For sure it makes sense in an office environment for displays catered towards general productivity. However, displays like the ROG Swift are marketed as gaming monitors and they still fail to make them glossy which puzzles me.
I'm a gamer. I paid for a glossy display with my own money once. Never again. Being TN didn't bother me too much, but I disliked the glossy coating from the first second of use to the last. AG shouldn't look like wet paper over the monitor, but glossy is not worth the slight added vibrance.
Off the top of my head, the following games were more difficult to play, or just harder on my eyes, during the day time, due entirely to the glossy coat of my prior monitor:
Metro 2033 Redux (some low-contrast areas)
Metro: LL non-Redux (some dark areas, and some low-contrast)
Fallout 3 and NV (modded w/ darker nights)
Oblivion (darker nights and interiors)
Skyrim (darker nights and interiors)
Shadowrun Returns
The Witcher
The Witcher 2
The diffuse reflections from sunlight through closed blinds is plenty to make it annoying, IME. That's with having changed the positions of my PC desk, and lamps in the room, just for the sake of the monitor, as well. Smudges and dust being so visible also drove me nuts .
So, let it not puzzle you. The preference is not merely productivity v. entertainment, and its cons are readily apparent when used for entertainment purposes, though not as intense (in a well-lit office, I would go crazy with a glossy display, while at home I just got annoyed by it). Hopefully we'll get good affordable LED displays one of these days, and not need either style of coating.
Windows scaling for high DPI displays is a joke compared to OSX. OSX multi-monitor support is a joke compared to Windows. Both have their strengths and weaknesses. Scaling is not a Windows strength. That will likely change with Windows 10 but we aren't there yet.

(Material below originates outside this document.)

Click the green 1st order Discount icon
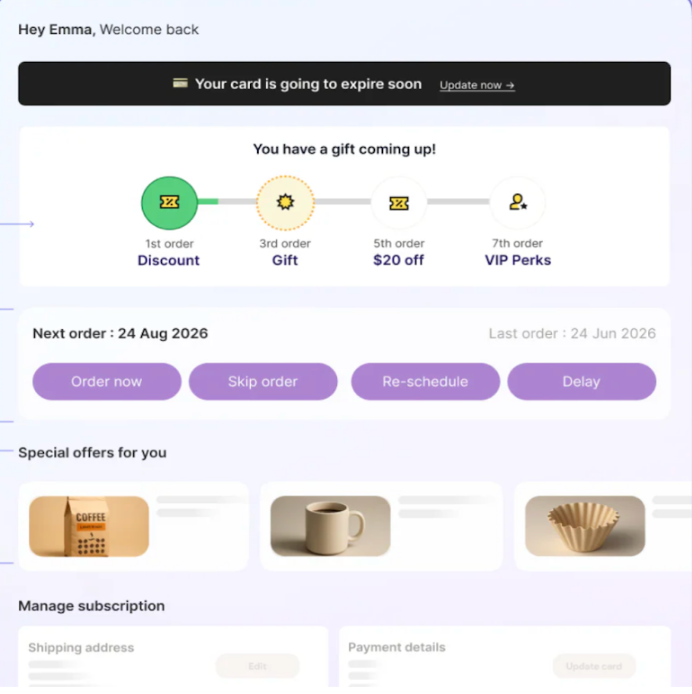This screenshot has width=692, height=694. click(169, 203)
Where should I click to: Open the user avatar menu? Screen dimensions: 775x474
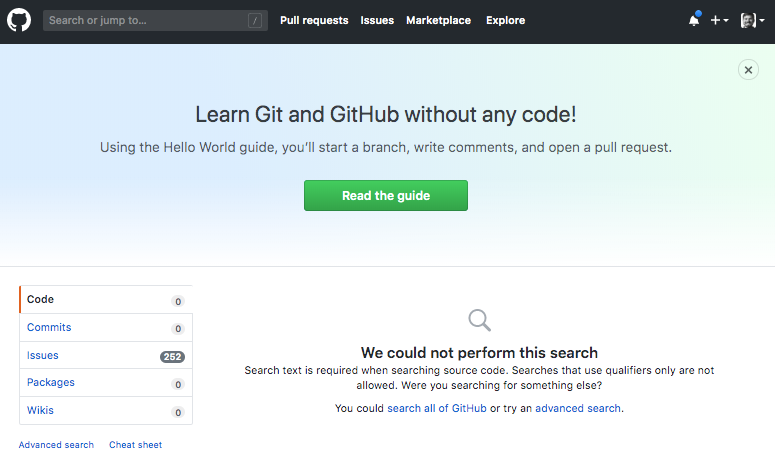752,20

Windows programs that scale well will continue to, but 10 won't change anything substantially, from what I've seen. The problem is one of planning and implementation. Windows gave the option to treat GUIs like paper, with real-world dimensions, but allowed them to not be, with either pixel alignments, or [bad] assumptions about 96 pixels = 1", and in particular, the ability to mix and match within forms that did not use fluid layouts. Those applications that scale badly need a monitor of high enough res for 100% scaling increments, or they look awful, and there is no real hope for them (try XP scaling, if it's just one important program, but that only works well maybe 20% of the time). Even at 100% increments, scaling filters would do well for the viewers, like those used by old game emulators, compared to the simple stretching. Unless they implement such edge-defining filters, Windows 7's scaling ais probably as good as it's going to get. Sadly, Linux/X GUIs have been regressing, lately, too, with independent DPIs, not set by the display server, and X going with 96 DPI, where it used to use reported (why?! It used to be awesome!).